-- MATERIAL FOR THE TASK follows --
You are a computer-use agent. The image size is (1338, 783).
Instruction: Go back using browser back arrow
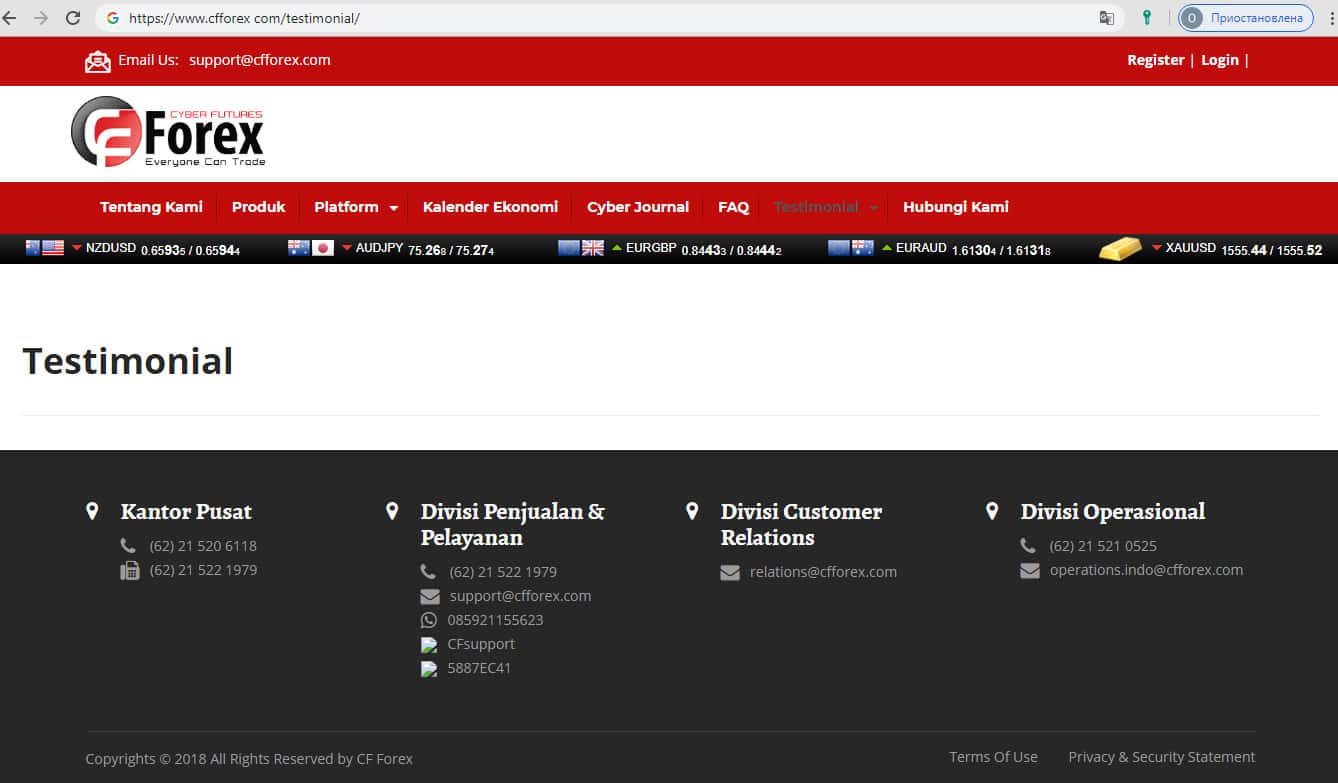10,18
-- MATERIAL FOR THE TASK concluded --
-- MATERIAL FOR THE TASK follows --
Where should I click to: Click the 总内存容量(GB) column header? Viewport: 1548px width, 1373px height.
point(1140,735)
-- MATERIAL FOR THE TASK concluded --
-- MATERIAL FOR THE TASK follows --
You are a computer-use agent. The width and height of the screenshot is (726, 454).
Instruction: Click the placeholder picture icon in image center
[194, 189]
-- MATERIAL FOR THE TASK concluded --
- [TASK STATEMENT] Go through the data above and tally every line that includes "agent". State only the total.

- [EXERCISE RESPONSE] 2